=== WORK REQUIRED ===
Present every line of the rows below as a numbered list, leaving out blank lines and the pictures.

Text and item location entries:
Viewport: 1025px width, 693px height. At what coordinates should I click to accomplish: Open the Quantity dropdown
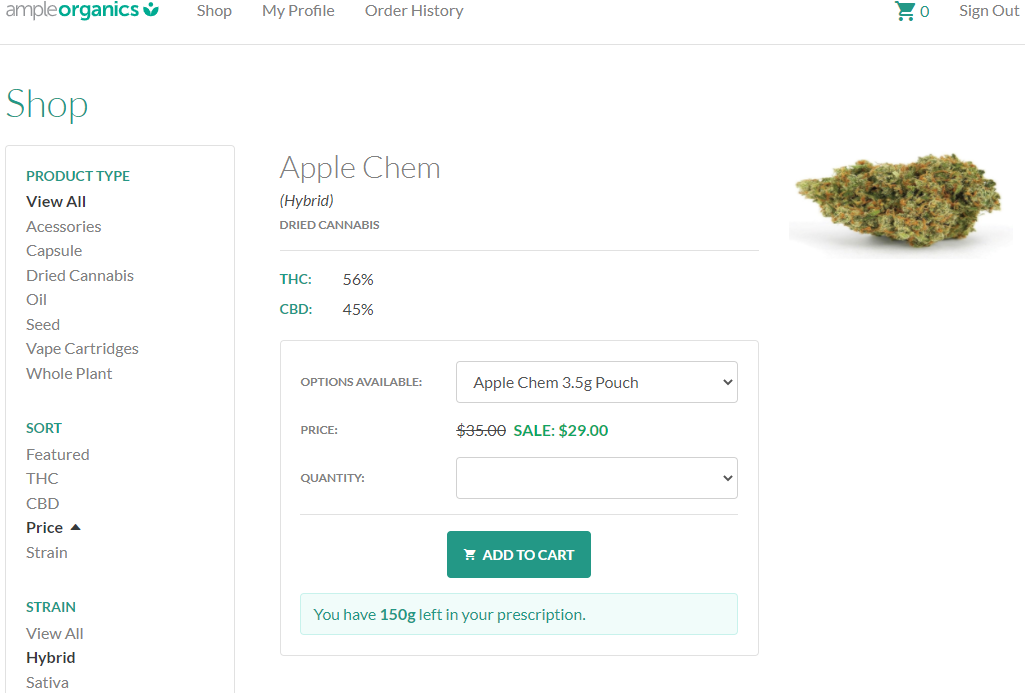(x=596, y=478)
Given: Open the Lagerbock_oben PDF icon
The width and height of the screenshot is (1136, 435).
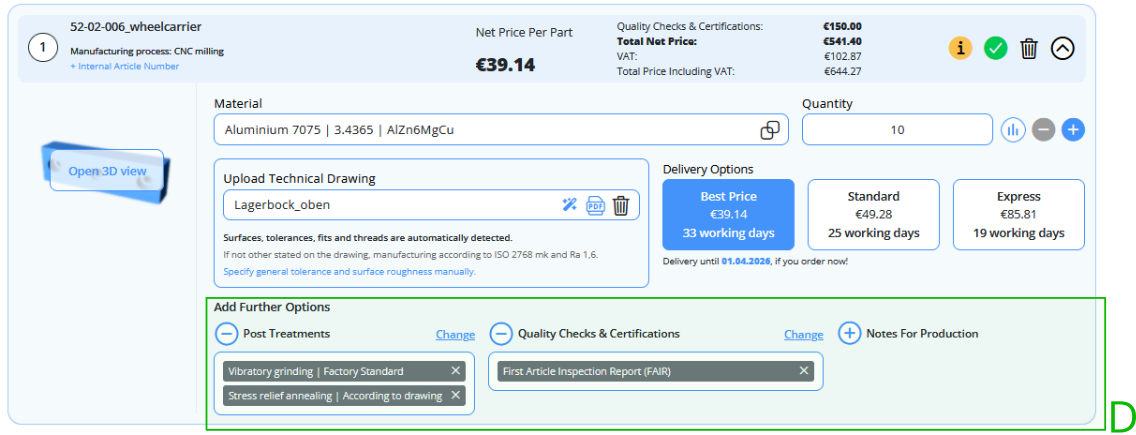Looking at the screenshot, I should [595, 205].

=== FULL SOLUTION ===
1. Viewport: 1025px width, 693px height. At what coordinates should I click to accomplish: Open the Quantity dropdown
2. (x=596, y=478)
3. Given: Open the Lagerbock_oben PDF icon
4. The width and height of the screenshot is (1136, 435).
5. Looking at the screenshot, I should [595, 205].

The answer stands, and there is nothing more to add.